In einem Massage-Salon in St. Pölten war die Situation eskaliert.
In einem Massage-Salon in St. Pölten war die Situation eskaliert. ©bilderbox/Sujet
Man verweigerte ihm seine gewünschte Dienstleistung, daraufhin wurde er rabiat: Nach einem gewalttätigen Auftritt in einem Massage-Salon ist ein 47-jähriger Mann im Wiener Straflandesgericht rechtskräftig zu acht Monaten unbedingter Haft verurteilt worden.

Er war gegenüber einer Masseurin und der Betreiberin des Ladens handgreiflich geworden, weil man ihm die erwünschte Dienstleistung verweigert hatte. Mehr als 50 Euro wollte der Mann nämlich nicht bezahlen. 

Der 47-Jährige war am 9. November 2012 extra aus St. Pölten in die Bundeshauptstadt gereist, weil er am Vortag in dem vorgeblich auf Asia-Massagen spezialisierten Salon voll auf seine Rechnung gekommen war. Neben der Massage hatte er auch sexuelle Dienste in Anspruch genommen. Beim zweiten Besuch verlangte die Masseurin, die diesmal Dienst hatte, allerdings 80 Euro.

Kunde rastete im Massage-Salon aus

Daraufhin holte der Niederösterreicher eine Ausgabe der “Kronen Zeitung” aus der Tasche, dank der er auf das Studio aufmerksam geworden war. Er zeigte der Frau das entsprechende Inserat im Kleinanzeigen-Teil und rief: “Schau, da steht 50 Euro!” Die Masseurin beharrte jedoch auf dem von ihr genannten Preis.

Da wurde der Mann, der sich zu diesem Zeitpunkt bereits bis auf die Unterwäsche entkleidet hatte, rabiat. Er sei doch “nicht deppert”, erzählte er nun Richterin Eva Brandstetter: “In der Zeitung ist gestanden, sie macht’s auch um 50 Euro.” Die Masseurin habe aber nur mehr herumgeschrien, “da hab’ ich ihr ane owe g’haut, dass sie sich beruhigt”.

Die von den Hilfeschreien alarmierte und herbeigelaufene Chefin soll der spärlich bekleidete Kunde mit einem Wasserkocher und einem Aschenbecher beworfen haben.

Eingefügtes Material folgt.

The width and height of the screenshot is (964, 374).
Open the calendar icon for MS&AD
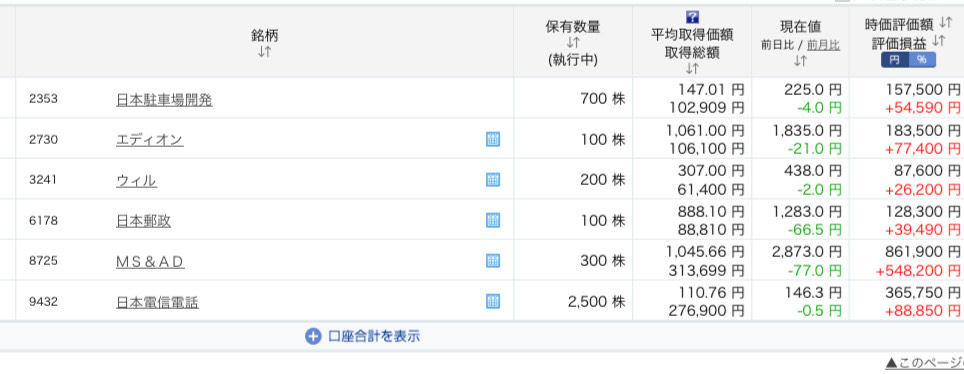click(x=492, y=261)
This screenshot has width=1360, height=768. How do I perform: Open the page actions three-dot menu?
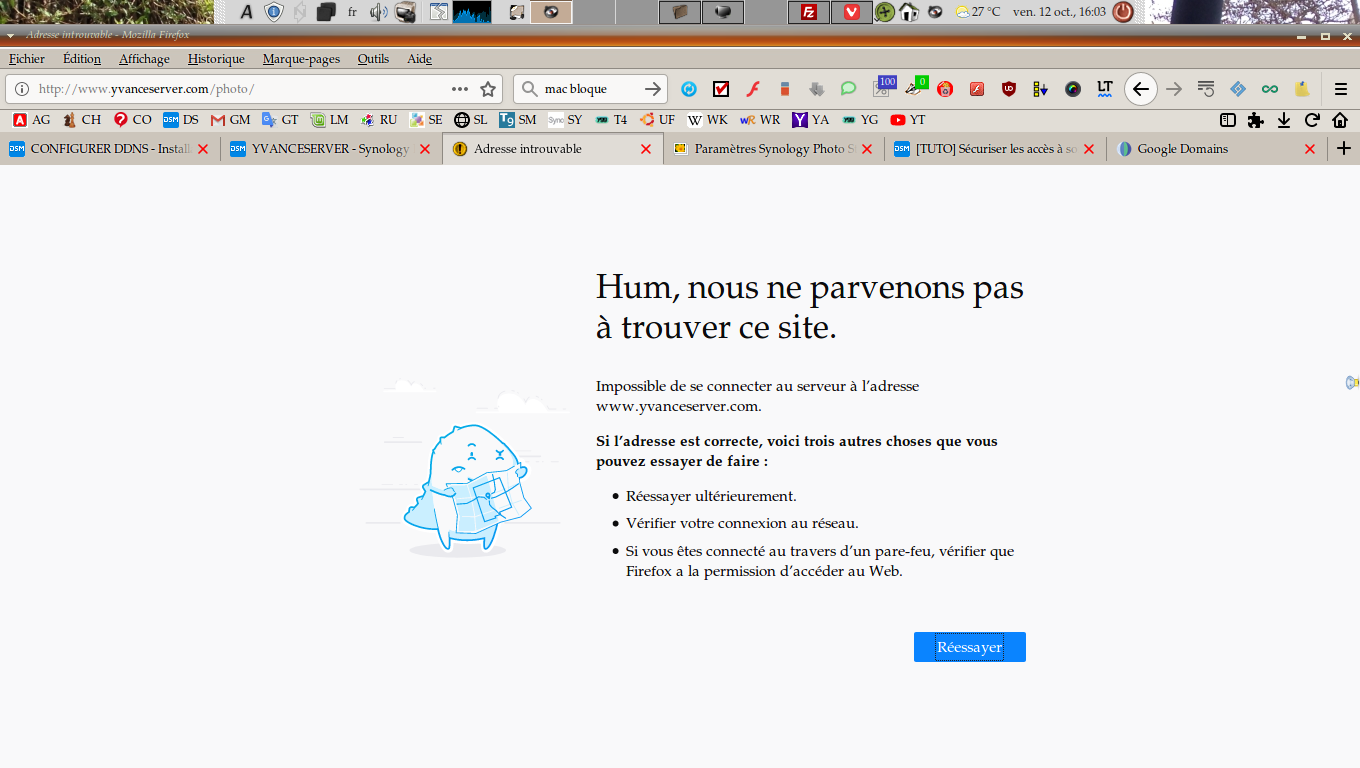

Auch ein kleines Hackebeil, mit dem üblicherweise Gemüse zerteilt wird, soll er geschwungen haben. “Sex muss sein”, brüllte er, wie ein zweiter anwesender Kunde hörte, der sich vorsorglich in dem Zimmer, in dem er sich befand, einsperrte.

“Er war wie von allen Sinnen verlassen”, beschrieb die Chefin des Salons im Zeugenstand den 47-Jährigen. Ihre Behauptung, in ihrem Laden gebe es keinen Sex, wurde während der Hauptverhandlung widerlegt: Ein Polizist hatte sich als verdeckter Ermittler in den Salon begeben, um die Angaben des Angeklagten zu überprüfen. Tatsächlich wurden dem Beamten dort gegen Voraus-Zahlung geschlechtliche Handlungen avisiert.

“Weil ich narrisch wurde”

Am Ende hatte der 47-Jährige die Masseurin und ihre Chefin zu Boden gebracht. “Weil ich narrisch wurde, hab’ ich beide Mädchen zu Boden geworfen”, gestand der Angeklagte kleinlaut.

Mit dem Urteil war der Mann einverstanden.